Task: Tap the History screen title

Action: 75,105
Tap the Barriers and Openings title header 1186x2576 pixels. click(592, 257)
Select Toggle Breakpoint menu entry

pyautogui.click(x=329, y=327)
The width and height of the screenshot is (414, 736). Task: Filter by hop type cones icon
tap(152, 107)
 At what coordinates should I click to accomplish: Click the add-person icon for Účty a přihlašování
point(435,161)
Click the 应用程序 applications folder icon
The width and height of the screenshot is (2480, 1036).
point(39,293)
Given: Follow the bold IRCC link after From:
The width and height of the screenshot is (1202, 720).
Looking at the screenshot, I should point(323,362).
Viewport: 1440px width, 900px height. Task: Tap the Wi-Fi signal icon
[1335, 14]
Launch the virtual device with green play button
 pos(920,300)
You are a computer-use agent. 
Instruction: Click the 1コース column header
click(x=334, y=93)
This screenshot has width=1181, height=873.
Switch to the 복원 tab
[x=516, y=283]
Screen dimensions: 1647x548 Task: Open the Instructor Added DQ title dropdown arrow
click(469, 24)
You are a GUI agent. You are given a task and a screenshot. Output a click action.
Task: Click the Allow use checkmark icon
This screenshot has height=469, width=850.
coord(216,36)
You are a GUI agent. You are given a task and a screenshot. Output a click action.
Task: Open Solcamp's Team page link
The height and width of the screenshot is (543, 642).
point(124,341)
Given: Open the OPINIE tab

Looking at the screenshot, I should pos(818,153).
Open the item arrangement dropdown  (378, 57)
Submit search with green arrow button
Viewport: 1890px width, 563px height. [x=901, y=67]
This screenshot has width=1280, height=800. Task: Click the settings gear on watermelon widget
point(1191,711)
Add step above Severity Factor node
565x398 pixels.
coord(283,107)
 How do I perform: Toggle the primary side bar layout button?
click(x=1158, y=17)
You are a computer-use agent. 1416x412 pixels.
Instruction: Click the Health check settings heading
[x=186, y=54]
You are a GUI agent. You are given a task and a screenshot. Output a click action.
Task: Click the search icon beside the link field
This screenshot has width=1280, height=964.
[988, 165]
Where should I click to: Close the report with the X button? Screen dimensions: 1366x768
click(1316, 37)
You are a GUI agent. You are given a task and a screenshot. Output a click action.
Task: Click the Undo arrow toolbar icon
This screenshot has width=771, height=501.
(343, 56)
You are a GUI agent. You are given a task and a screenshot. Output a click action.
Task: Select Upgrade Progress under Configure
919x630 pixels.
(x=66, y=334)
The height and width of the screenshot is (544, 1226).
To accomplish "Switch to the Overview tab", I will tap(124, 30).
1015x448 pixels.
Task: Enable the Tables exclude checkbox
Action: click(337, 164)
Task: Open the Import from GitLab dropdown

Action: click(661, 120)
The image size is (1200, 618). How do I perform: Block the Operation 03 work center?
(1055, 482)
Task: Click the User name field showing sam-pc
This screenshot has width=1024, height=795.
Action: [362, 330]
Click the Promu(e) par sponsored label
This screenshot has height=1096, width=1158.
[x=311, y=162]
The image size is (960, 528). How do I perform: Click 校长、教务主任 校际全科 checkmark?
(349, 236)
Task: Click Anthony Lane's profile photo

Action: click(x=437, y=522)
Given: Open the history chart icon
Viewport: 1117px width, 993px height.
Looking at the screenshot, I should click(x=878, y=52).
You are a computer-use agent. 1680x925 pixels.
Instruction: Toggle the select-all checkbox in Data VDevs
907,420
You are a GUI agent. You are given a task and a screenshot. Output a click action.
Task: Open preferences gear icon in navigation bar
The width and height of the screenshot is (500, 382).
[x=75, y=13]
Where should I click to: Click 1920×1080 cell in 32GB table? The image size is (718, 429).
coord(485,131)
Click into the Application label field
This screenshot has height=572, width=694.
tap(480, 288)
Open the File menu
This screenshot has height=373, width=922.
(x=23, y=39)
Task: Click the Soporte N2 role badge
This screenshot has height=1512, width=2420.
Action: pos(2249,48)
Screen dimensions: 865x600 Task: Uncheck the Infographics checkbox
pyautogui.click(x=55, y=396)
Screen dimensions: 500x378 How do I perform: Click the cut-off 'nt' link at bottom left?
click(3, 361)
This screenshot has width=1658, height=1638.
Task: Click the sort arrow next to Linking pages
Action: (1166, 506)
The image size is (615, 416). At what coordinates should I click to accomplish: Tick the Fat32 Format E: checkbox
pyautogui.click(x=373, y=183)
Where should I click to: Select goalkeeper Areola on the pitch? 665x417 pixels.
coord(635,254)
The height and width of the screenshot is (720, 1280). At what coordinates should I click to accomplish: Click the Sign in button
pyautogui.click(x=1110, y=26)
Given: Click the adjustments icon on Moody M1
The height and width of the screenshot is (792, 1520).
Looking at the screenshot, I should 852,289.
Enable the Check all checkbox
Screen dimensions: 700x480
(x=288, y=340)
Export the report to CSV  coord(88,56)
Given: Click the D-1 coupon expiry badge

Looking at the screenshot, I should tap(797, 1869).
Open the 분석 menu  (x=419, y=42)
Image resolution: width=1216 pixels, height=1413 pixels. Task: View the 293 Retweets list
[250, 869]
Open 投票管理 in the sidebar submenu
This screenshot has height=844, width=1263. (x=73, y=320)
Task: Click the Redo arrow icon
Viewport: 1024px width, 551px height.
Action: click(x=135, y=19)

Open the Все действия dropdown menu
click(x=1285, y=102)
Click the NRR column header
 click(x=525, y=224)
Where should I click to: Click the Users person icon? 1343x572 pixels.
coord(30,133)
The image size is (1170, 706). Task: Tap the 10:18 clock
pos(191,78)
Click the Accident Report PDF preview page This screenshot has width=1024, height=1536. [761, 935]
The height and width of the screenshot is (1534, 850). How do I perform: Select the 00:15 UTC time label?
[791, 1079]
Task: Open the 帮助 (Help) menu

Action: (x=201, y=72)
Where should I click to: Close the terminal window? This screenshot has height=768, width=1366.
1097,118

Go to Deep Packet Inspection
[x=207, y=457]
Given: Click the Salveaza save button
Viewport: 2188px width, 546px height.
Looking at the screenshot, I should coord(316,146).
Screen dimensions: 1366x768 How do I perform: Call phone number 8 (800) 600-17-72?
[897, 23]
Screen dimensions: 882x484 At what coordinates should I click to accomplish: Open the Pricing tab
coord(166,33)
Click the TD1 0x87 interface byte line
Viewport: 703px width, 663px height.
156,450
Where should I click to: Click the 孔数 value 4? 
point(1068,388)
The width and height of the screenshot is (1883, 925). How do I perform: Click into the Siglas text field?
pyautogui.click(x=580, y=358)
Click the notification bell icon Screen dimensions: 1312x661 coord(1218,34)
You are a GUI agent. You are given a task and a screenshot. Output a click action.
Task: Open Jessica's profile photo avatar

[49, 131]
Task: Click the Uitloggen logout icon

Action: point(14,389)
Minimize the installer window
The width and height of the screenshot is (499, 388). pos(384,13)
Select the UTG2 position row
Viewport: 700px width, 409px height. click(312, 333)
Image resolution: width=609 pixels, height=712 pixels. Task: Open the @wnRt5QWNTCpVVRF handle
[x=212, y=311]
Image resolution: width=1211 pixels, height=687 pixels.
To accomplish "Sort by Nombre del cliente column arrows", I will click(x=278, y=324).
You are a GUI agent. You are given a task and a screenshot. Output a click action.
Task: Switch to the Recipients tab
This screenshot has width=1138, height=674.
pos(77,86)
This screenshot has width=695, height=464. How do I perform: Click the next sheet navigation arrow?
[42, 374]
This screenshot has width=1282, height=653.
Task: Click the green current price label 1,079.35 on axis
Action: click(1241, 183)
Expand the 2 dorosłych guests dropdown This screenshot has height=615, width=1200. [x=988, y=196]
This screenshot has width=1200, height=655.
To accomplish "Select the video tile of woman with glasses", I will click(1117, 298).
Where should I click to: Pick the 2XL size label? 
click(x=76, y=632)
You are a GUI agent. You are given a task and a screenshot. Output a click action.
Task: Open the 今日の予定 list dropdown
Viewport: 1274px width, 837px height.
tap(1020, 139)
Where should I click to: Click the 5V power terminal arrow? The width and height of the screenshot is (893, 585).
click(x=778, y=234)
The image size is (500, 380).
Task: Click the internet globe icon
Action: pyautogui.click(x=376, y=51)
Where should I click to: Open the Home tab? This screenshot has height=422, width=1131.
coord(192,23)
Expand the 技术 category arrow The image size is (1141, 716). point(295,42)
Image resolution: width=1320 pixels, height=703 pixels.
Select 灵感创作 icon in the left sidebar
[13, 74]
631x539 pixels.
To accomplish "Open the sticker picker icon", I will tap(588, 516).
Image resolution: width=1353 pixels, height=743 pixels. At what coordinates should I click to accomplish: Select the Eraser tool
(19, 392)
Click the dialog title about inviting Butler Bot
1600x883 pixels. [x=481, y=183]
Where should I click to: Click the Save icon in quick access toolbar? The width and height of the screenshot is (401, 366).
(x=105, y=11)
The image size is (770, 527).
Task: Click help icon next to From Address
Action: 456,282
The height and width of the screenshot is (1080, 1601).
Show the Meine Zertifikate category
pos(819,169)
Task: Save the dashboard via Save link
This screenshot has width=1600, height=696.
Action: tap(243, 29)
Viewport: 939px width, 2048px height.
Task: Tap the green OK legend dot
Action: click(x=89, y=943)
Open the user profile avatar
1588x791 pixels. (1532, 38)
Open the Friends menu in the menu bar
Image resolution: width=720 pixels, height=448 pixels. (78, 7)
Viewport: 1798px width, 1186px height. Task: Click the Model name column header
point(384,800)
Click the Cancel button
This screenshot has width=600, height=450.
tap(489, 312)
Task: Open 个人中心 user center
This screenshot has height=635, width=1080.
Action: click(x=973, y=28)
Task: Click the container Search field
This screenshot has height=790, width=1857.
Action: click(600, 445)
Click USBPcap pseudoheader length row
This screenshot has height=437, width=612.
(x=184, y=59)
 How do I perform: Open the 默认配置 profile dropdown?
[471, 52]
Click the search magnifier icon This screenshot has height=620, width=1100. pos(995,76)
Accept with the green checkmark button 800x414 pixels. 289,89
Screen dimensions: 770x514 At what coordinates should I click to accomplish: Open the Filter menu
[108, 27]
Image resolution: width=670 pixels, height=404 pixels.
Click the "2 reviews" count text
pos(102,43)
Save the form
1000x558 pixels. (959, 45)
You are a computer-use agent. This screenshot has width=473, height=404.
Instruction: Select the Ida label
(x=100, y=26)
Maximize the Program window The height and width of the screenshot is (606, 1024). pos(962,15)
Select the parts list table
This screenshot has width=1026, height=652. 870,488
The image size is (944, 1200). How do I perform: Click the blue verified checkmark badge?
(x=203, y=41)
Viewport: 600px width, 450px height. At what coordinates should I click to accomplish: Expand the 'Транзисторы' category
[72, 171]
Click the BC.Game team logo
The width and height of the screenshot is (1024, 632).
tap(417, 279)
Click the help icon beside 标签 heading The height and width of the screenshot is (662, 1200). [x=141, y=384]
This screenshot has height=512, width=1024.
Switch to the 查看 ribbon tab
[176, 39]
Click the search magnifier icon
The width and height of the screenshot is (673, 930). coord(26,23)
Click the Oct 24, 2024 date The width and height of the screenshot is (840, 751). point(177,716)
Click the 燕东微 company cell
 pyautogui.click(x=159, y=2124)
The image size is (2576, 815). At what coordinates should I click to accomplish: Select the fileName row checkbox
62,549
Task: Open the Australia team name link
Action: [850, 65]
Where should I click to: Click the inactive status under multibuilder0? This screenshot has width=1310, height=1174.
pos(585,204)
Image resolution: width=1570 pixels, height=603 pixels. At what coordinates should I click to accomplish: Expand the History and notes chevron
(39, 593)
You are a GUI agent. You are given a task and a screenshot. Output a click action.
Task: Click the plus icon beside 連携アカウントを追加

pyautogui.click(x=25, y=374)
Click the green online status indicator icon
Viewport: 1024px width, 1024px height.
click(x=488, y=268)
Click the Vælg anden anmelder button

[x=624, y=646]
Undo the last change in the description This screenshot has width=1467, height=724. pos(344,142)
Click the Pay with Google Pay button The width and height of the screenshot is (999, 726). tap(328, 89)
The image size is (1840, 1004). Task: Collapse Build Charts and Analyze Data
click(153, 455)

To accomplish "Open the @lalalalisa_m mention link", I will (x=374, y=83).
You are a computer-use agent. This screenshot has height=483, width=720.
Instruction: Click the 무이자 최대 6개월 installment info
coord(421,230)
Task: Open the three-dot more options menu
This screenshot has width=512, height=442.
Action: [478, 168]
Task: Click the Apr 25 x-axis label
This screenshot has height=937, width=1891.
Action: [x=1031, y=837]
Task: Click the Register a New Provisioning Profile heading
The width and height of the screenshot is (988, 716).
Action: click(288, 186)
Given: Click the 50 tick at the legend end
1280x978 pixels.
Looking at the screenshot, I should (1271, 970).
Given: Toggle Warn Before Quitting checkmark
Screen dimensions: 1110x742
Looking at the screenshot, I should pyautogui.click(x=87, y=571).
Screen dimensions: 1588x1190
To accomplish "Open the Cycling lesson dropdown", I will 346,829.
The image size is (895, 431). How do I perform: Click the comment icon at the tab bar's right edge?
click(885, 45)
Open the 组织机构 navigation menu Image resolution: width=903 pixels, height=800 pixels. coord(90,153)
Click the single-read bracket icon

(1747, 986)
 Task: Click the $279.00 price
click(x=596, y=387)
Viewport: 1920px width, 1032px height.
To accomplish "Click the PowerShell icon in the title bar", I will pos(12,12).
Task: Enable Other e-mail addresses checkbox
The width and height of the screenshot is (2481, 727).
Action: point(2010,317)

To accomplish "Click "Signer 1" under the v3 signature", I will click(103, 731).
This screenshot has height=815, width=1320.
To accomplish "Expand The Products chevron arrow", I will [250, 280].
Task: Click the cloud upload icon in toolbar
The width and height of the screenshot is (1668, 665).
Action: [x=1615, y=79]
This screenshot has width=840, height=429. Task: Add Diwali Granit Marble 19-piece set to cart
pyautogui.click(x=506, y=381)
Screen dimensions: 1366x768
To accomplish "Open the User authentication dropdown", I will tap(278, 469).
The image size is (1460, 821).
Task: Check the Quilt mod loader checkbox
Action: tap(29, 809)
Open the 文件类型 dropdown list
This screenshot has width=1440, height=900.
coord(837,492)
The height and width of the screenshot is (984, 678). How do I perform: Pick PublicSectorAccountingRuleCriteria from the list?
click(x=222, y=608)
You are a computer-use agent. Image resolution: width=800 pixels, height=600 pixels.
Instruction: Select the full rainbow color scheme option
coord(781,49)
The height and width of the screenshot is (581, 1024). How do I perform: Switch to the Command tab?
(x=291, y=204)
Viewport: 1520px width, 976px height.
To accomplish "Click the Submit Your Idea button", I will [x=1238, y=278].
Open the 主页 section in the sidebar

* **WHAT YOU NEED TO DO**: From the entries above, return exactly the line containing "This screenshot has width=695, height=464.", the line containing "This screenshot has width=1200, height=655.", and all lines between, and nothing else.

* **SOLUTION TO THIS PROBLEM**:
This screenshot has width=695, height=464. How do I perform: Click the next sheet navigation arrow?
[42, 374]
This screenshot has width=1282, height=653.
Task: Click the green current price label 1,079.35 on axis
Action: click(1241, 183)
Expand the 2 dorosłych guests dropdown This screenshot has height=615, width=1200. [x=988, y=196]
This screenshot has width=1200, height=655.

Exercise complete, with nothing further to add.